ACTIVITY
Restate word for word the opening line of the data below and every line after it until the line with "The width and height of the screenshot is (1194, 423).", that line too, but not the pictures.

── DATA TO EXAMINE ──

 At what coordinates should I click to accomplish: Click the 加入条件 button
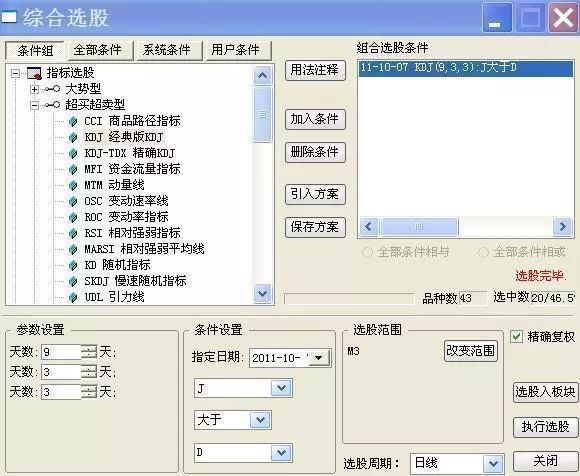coord(315,119)
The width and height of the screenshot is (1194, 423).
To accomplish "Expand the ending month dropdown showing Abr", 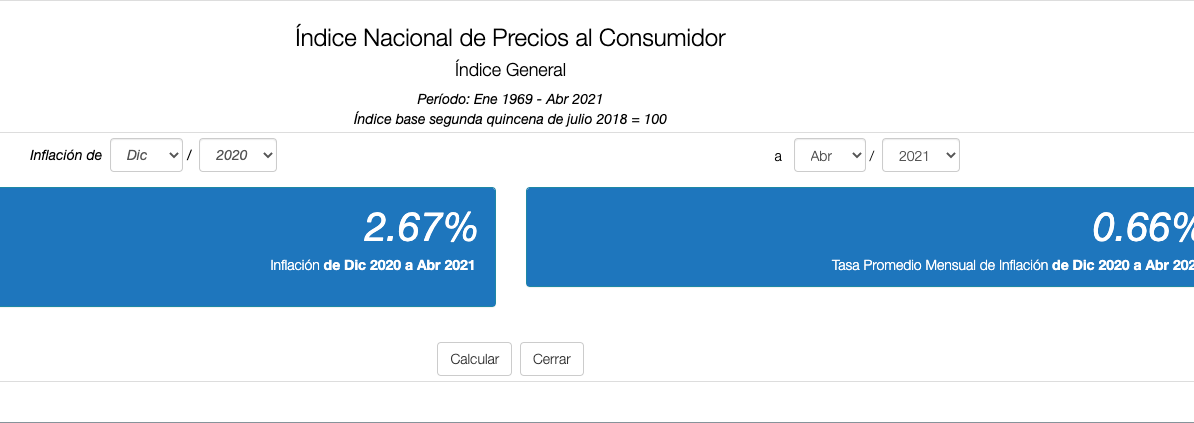I will click(830, 155).
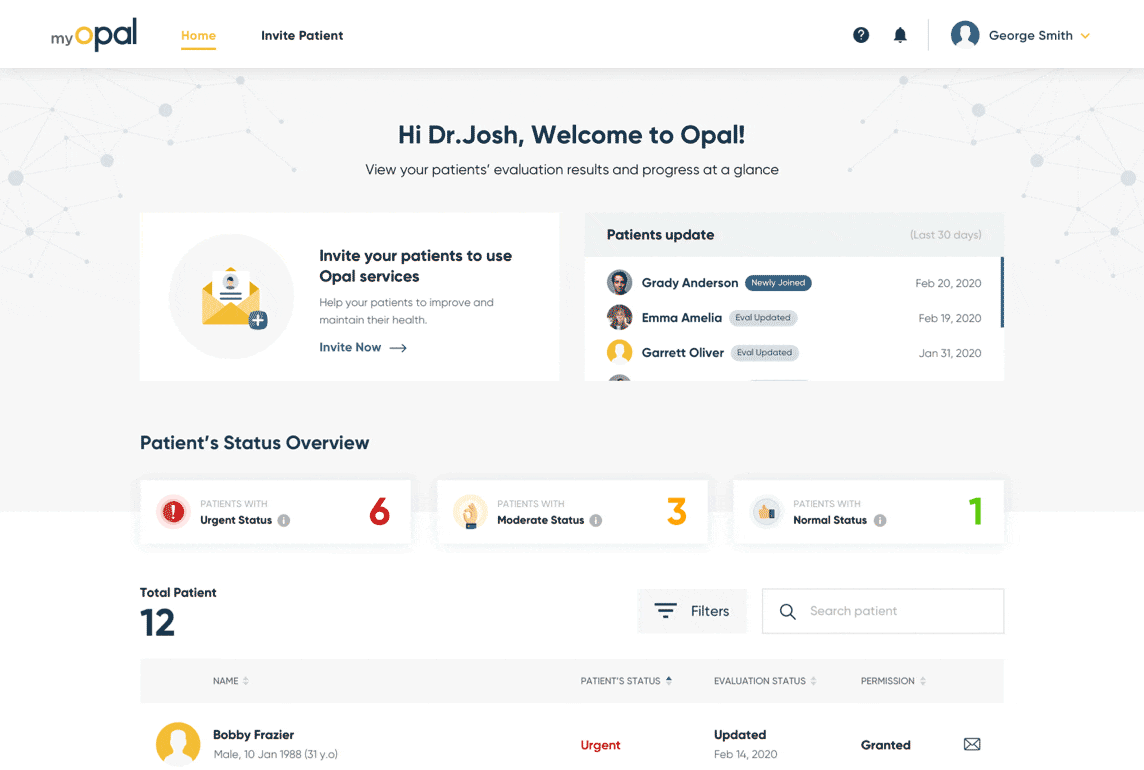Sort by Evaluation Status column
This screenshot has height=770, width=1144.
[765, 681]
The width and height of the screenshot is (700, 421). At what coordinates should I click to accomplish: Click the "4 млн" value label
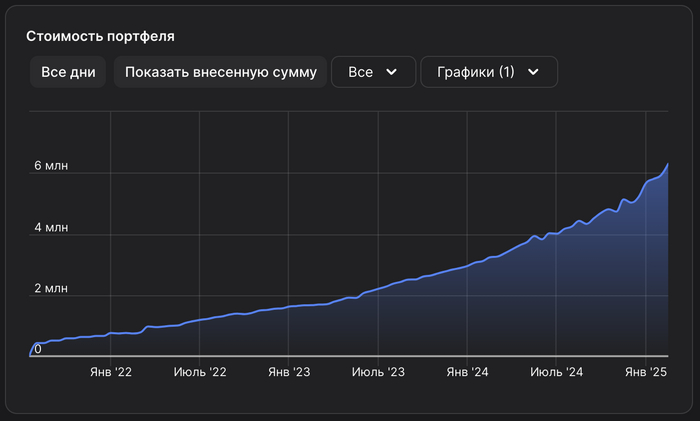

───

TASK ANSWER
 At what coordinates should I click to accomplish: Click the 加入条件 button
coord(315,119)
The width and height of the screenshot is (1194, 423).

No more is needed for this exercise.